REQUIREMENT: Using the records below, write out again exactly the lines that begin at the line containing "Task: Open the A Quiet Place: Day One poster" and end at the line containing "Check 45° in", and no other lines.

[Stored records]
*** Begin section ***
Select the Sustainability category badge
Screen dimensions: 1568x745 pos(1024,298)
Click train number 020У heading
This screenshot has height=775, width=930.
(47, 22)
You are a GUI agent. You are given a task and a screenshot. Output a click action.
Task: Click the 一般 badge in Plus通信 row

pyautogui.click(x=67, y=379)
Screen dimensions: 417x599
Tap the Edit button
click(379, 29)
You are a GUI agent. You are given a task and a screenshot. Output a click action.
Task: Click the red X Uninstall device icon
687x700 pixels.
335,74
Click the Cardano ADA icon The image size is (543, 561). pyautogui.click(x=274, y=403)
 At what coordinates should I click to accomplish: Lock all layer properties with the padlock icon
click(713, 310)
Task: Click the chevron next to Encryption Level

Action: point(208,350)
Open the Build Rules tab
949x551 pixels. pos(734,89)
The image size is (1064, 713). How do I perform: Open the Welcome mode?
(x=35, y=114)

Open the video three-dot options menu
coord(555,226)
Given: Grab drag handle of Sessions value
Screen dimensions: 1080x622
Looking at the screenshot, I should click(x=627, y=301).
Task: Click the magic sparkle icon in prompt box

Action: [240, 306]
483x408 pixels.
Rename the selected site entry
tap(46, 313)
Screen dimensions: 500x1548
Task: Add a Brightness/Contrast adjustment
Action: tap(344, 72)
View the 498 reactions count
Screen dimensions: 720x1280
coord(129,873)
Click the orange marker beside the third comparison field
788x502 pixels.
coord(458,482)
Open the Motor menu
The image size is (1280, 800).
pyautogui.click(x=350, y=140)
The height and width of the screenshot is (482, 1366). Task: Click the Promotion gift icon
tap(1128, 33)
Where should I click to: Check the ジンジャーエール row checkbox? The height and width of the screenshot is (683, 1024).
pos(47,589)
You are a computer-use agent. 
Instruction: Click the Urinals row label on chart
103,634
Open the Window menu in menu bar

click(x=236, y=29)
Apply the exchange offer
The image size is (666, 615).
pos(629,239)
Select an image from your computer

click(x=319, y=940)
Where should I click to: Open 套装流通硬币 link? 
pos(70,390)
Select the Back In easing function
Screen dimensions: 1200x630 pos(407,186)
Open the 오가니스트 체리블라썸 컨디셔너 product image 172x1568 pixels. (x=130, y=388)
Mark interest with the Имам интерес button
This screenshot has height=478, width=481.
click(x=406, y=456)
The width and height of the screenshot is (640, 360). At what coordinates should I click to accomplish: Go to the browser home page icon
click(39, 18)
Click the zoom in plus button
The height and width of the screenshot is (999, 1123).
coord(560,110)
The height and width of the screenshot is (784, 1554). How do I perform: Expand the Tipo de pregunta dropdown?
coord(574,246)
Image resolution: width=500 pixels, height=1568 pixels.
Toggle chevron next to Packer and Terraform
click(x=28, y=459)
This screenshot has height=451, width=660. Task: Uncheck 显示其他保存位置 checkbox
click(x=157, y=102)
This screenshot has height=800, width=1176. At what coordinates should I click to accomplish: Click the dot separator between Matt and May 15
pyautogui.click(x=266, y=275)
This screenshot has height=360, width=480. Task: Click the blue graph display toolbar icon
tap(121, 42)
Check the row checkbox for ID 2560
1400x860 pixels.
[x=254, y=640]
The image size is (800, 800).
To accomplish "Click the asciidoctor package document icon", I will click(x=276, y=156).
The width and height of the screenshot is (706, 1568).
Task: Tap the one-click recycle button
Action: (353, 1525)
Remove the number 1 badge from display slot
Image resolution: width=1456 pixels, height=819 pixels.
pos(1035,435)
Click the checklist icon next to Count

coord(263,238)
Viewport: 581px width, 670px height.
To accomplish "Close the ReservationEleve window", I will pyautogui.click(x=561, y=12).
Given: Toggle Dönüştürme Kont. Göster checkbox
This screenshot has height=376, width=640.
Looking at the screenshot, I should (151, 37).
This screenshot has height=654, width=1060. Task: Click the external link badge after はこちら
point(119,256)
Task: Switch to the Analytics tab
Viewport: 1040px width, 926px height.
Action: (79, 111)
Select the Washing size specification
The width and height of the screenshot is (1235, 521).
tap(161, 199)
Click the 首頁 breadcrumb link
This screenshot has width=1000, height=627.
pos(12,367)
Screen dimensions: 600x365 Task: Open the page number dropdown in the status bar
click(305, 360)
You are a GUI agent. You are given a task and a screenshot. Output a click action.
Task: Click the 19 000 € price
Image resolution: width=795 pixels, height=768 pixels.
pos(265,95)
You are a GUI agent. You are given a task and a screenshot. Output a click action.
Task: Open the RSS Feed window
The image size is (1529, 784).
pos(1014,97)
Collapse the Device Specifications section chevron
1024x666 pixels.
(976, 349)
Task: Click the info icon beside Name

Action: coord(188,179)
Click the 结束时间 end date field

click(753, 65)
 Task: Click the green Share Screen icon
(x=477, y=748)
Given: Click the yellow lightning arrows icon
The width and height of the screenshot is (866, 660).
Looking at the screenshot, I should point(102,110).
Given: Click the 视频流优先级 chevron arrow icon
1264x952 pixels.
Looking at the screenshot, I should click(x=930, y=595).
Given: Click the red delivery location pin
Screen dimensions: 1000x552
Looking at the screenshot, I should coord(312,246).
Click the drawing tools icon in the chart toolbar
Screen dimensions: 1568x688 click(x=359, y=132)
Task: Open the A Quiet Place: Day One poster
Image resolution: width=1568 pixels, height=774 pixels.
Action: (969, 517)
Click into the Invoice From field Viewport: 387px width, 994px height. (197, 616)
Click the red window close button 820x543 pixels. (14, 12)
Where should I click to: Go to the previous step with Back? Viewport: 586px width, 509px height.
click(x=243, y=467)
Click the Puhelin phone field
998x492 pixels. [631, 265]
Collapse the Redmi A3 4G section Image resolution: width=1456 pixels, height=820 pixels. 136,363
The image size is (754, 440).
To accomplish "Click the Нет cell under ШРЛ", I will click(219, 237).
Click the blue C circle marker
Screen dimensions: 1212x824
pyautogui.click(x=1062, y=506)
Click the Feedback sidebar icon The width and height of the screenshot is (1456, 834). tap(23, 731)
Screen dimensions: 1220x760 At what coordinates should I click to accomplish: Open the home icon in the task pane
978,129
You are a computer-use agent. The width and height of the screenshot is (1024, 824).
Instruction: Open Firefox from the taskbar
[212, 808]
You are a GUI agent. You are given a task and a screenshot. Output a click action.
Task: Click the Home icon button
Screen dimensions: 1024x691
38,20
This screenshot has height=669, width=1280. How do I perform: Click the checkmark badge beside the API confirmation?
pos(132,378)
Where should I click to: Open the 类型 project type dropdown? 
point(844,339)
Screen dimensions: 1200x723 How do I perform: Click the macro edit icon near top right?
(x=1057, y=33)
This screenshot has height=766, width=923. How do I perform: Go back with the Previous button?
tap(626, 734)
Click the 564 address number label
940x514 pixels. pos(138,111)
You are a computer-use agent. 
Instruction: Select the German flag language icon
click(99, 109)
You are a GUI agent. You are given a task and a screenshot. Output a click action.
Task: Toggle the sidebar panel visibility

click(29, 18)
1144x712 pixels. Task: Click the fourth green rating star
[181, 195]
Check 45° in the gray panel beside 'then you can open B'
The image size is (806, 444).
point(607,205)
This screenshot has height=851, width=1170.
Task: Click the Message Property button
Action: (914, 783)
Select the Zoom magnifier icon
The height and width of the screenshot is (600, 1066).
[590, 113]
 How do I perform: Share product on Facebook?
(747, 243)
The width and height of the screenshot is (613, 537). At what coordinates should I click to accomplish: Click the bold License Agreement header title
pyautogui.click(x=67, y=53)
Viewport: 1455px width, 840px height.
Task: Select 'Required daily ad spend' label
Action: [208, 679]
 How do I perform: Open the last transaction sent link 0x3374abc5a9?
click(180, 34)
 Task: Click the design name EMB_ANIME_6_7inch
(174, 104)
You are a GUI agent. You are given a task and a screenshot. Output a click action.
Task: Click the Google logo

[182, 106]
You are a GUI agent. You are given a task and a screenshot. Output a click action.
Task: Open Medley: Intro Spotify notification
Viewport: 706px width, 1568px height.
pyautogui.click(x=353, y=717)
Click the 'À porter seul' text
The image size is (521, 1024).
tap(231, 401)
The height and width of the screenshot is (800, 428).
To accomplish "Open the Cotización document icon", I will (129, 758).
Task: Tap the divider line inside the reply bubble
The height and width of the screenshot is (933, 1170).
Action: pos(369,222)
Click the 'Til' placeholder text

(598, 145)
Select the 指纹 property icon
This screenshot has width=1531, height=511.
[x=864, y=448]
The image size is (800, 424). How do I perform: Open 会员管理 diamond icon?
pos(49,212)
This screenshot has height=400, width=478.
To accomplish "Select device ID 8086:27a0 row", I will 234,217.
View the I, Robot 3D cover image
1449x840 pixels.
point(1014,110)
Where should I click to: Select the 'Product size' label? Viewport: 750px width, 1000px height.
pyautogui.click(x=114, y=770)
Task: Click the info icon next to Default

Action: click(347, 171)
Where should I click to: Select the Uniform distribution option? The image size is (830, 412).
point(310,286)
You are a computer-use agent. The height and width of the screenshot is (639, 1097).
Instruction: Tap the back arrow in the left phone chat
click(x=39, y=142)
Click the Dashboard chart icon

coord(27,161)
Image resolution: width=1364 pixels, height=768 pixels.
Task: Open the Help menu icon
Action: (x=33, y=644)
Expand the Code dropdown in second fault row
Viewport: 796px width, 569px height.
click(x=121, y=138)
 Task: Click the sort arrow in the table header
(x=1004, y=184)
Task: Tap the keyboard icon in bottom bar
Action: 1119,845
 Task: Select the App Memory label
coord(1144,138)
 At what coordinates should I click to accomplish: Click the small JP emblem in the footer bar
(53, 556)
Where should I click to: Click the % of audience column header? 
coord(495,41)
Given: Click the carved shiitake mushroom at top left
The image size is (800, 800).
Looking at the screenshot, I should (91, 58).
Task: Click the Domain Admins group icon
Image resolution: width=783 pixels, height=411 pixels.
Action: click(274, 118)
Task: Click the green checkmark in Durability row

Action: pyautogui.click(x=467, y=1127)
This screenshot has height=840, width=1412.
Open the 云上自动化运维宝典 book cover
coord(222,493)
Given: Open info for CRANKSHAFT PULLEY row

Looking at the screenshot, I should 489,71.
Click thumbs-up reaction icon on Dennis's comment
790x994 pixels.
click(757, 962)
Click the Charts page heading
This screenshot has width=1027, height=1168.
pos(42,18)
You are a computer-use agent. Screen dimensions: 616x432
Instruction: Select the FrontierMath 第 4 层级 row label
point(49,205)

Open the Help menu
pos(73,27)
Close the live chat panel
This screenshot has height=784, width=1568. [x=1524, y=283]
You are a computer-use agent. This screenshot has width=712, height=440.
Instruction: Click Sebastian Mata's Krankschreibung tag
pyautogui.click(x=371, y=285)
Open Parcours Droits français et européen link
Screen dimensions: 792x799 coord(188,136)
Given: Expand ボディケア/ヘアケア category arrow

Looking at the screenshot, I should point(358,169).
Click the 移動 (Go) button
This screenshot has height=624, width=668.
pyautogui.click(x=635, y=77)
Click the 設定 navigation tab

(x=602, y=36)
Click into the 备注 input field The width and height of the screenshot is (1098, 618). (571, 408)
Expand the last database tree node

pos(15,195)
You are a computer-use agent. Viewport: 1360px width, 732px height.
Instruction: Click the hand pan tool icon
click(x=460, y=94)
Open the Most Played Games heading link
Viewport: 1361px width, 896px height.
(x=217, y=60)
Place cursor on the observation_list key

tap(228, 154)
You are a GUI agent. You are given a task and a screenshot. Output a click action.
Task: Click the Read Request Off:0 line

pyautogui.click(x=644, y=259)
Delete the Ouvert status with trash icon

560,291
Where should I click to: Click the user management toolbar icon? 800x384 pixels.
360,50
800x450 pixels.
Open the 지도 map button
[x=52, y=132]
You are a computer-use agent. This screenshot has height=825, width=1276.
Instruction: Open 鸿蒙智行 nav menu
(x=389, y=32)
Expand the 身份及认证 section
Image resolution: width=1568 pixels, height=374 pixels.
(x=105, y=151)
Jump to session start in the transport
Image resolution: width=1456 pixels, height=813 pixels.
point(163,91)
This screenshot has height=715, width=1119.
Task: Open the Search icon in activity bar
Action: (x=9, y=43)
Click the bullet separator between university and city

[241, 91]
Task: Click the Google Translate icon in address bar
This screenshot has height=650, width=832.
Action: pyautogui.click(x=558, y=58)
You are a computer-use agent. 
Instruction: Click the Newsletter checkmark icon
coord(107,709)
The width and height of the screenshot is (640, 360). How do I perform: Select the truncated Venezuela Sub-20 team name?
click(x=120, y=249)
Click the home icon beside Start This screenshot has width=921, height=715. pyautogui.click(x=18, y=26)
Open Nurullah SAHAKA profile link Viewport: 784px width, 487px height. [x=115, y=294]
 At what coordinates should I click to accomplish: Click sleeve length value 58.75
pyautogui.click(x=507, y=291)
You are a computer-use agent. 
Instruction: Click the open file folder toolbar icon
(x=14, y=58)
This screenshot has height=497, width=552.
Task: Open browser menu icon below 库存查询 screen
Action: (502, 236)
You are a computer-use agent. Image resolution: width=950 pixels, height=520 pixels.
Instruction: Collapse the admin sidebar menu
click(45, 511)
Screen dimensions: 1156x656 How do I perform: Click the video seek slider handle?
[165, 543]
*** End section ***
EXPECTED ANSWER:
Task: Open the A Quiet Place: Day One poster
Image resolution: width=1568 pixels, height=774 pixels.
Action: (969, 517)
Click into the Invoice From field Viewport: 387px width, 994px height. (197, 616)
Click the red window close button 820x543 pixels. (14, 12)
Where should I click to: Go to the previous step with Back? Viewport: 586px width, 509px height.
click(x=243, y=467)
Click the Puhelin phone field
998x492 pixels. [631, 265]
Collapse the Redmi A3 4G section Image resolution: width=1456 pixels, height=820 pixels. 136,363
The image size is (754, 440).
To accomplish "Click the Нет cell under ШРЛ", I will click(219, 237).
Click the blue C circle marker
Screen dimensions: 1212x824
pyautogui.click(x=1062, y=506)
Click the Feedback sidebar icon The width and height of the screenshot is (1456, 834). tap(23, 731)
Screen dimensions: 1220x760 At what coordinates should I click to accomplish: Open the home icon in the task pane
978,129
You are a computer-use agent. The width and height of the screenshot is (1024, 824).
Instruction: Open Firefox from the taskbar
[212, 808]
You are a GUI agent. You are given a task and a screenshot. Output a click action.
Task: Click the Home icon button
Screen dimensions: 1024x691
38,20
This screenshot has height=669, width=1280. How do I perform: Click the checkmark badge beside the API confirmation?
pos(132,378)
Where should I click to: Open the 类型 project type dropdown? 
point(844,339)
Screen dimensions: 1200x723 How do I perform: Click the macro edit icon near top right?
(x=1057, y=33)
This screenshot has height=766, width=923. How do I perform: Go back with the Previous button?
tap(626, 734)
Click the 564 address number label
940x514 pixels. pos(138,111)
You are a computer-use agent. 
Instruction: Select the German flag language icon
click(99, 109)
You are a GUI agent. You are given a task and a screenshot. Output a click action.
Task: Toggle the sidebar panel visibility

click(29, 18)
1144x712 pixels. Task: Click the fourth green rating star
[181, 195]
Check 45° in the gray panel beside 'then you can open B'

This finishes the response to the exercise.